The Canadian dollar is so low in 2025 due to a combination of factors including weaker Canadian economic growth compared to the U.S., higher U.S. interest rates relative to Canada, lower oil prices, and structural economic weaknesses such as high household debt and a fragile housing market. Investors favor the stronger U.S. dollar because interest rates in the U.S. are higher, offering better returns, which makes the Canadian dollar less attractive. Additionally, Canada's heavy reliance on oil exports makes its currency sensitive to fluctuations in oil prices, and recent economic data showing job losses and slowed GDP growth have further weakened the loonie. Trade uncertainties and Canada’s economic challenges relative to the U.S. have also contributed to the low value of the Canadian dollar.
Economic Growth and Interest Rate Gap
Canada’s GDP growth has slowed to around 1%, compared to nearly 3% in the U.S., and the Bank of Canada is expected to cut rates while the U.S. Federal Reserve maintains higher rates. This interest rate differential encourages investment in U.S. assets instead of Canadian ones, putting downward pressure on the Canadian dollar.

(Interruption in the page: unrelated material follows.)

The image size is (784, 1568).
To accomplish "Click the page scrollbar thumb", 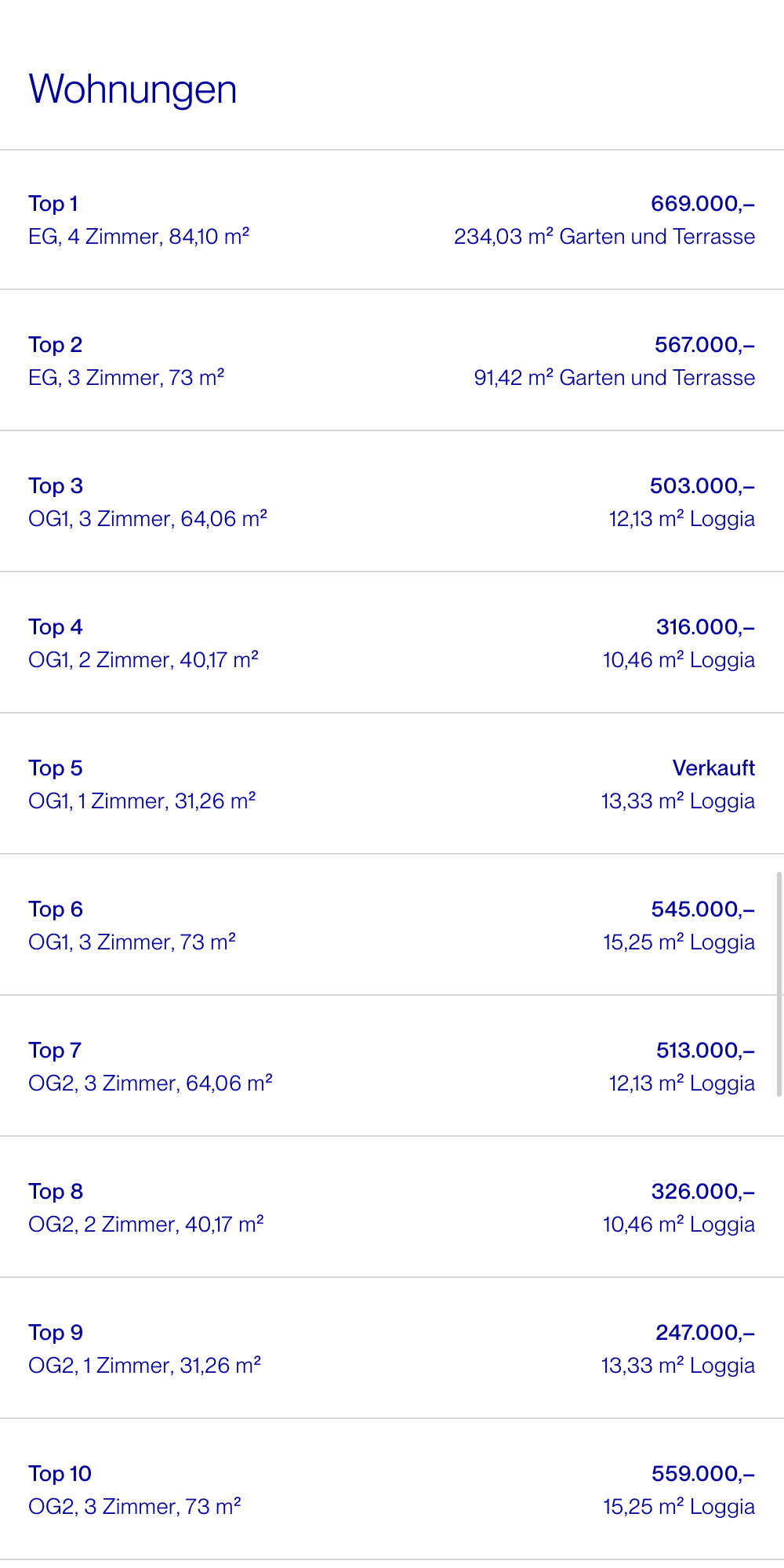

Oil Prices and Commodity Dependence
The Canadian dollar is particularly vulnerable due to Canada’s reliance on oil prices. When oil prices fall, the loonie tends to drop more sharply because oil is a major export commodity for Canada. This dependence amplifies currency volatility.
Structural Challenges
Low productivity, high household debt (about 180% of disposable income), and a fragile housing market create economic vulnerabilities that undermine confidence in the Canadian dollar. Corrections in the debt-fueled housing sector are slowing growth and weighing heavily on the currency.
Trade and Investor Sentiment
Concerns and uncertainties around trade policies, especially related to U.S. trade relations, affect investor confidence. Despite some relief from tariff impacts, ongoing trade tensions and the dominant strength of the U.S. economy continue to pressure the loonie.
In summary, the Canadian dollar's low value in 2025 reflects both structural weaknesses in Canada’s economy and cyclical factors like interest rate differentials, oil price fluctuations, and trade uncertainties that favor the U.S. dollar.